I'm new to the hobby and I plan to go to the Baltimore Repticon this coming weekend (specifically Sunday, 1/22). I'm not in the market for frogs yet, but I hope to get some plants and springtails and check out what the frog options look like. Does anyone have recommended vendors for plants there? I'm mainly looking for 2 neoregelias and 1 tillandsia, so I'm imagining that I'll have quite a few choices, but I'd like some insight into any options that others have been really happy with and/or keep going back to. Thanks!


----------



## JPP (Mar 25, 2015)

Probably won't be a lot of plant vendors...Josh's Frogs will have some plants, and Tropical Visions (Captain Ron, here on DB) usually has some too.


----------



## Dane (Aug 19, 2004)

adamm said:


> I'm new to the hobby and I plan to go to the Baltimore Repticon this coming weekend (specifically Sunday, 1/22). I'm not in the market for frogs yet, but I hope to get some plants and springtails and check out what the frog options look like. Does anyone have recommended vendors for plants there? I'm mainly looking for 2 neoregelias and 1 tillandsia, so I'm imagining that I'll have quite a few choices, but I'd like some insight into any options that others have been really happy with and/or keep going back to. Thanks!

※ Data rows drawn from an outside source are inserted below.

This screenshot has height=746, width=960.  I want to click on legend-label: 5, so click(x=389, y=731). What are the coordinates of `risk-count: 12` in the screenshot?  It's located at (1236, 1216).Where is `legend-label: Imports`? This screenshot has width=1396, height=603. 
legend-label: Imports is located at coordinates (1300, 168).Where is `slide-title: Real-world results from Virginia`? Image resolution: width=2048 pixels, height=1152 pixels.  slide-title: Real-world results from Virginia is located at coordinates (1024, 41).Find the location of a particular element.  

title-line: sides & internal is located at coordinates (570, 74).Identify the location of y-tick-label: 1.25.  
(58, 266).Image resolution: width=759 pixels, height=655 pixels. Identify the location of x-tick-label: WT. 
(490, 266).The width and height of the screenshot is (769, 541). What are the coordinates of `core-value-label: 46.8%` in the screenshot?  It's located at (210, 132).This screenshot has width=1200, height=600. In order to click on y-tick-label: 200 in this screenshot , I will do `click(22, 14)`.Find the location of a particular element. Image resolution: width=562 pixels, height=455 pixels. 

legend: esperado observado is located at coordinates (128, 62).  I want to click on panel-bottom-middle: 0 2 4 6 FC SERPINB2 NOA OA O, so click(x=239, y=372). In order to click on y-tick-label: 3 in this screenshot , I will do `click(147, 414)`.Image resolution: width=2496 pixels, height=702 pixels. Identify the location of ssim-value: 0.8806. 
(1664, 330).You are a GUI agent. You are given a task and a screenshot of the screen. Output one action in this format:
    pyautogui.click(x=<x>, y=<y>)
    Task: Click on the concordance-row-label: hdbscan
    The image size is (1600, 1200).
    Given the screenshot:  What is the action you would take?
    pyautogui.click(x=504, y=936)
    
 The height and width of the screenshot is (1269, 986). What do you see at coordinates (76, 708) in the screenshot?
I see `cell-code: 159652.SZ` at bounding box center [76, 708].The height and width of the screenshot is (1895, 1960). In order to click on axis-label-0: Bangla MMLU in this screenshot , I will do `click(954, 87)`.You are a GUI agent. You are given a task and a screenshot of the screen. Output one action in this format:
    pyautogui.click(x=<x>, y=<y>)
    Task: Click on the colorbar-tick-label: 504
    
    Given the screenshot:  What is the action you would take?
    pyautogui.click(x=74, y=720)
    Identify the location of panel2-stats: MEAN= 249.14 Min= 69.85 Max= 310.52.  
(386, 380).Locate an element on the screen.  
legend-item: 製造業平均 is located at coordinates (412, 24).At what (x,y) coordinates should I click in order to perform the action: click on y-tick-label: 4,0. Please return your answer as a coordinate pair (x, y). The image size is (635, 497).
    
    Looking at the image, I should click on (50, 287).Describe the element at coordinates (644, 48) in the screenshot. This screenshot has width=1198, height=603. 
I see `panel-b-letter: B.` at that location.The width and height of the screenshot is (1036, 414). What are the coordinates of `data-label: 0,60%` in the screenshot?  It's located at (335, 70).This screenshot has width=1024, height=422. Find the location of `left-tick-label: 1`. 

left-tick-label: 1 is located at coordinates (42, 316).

For those that wish to reply to the OP, please exchange information that could be considered vendor feedback through PM.


----------



## Erikb3113 (Oct 1, 2008)

Get there early, broms go quick. The nicest will be gone sat morning, but most vendors try to hold a few for day 2

Sent from my SM-G925T using Tapatalk


----------



## adamm (Dec 29, 2016)

Erikb3113 said:


> Get there early, broms go quick. The nicest will be gone sat morning, but most vendors try to hold a few for day 2
> 
> Sent from my SM-G925T using Tapatalk


I ended up going Sat. afternoon, and I left happy, haha. It's been a while since I've gone to a show, so it was nice to get back to that. And, silly newbie observation - man, subadult pdfs are SMALL. Can't wait for my vivarium to settle in so I can get some.


----------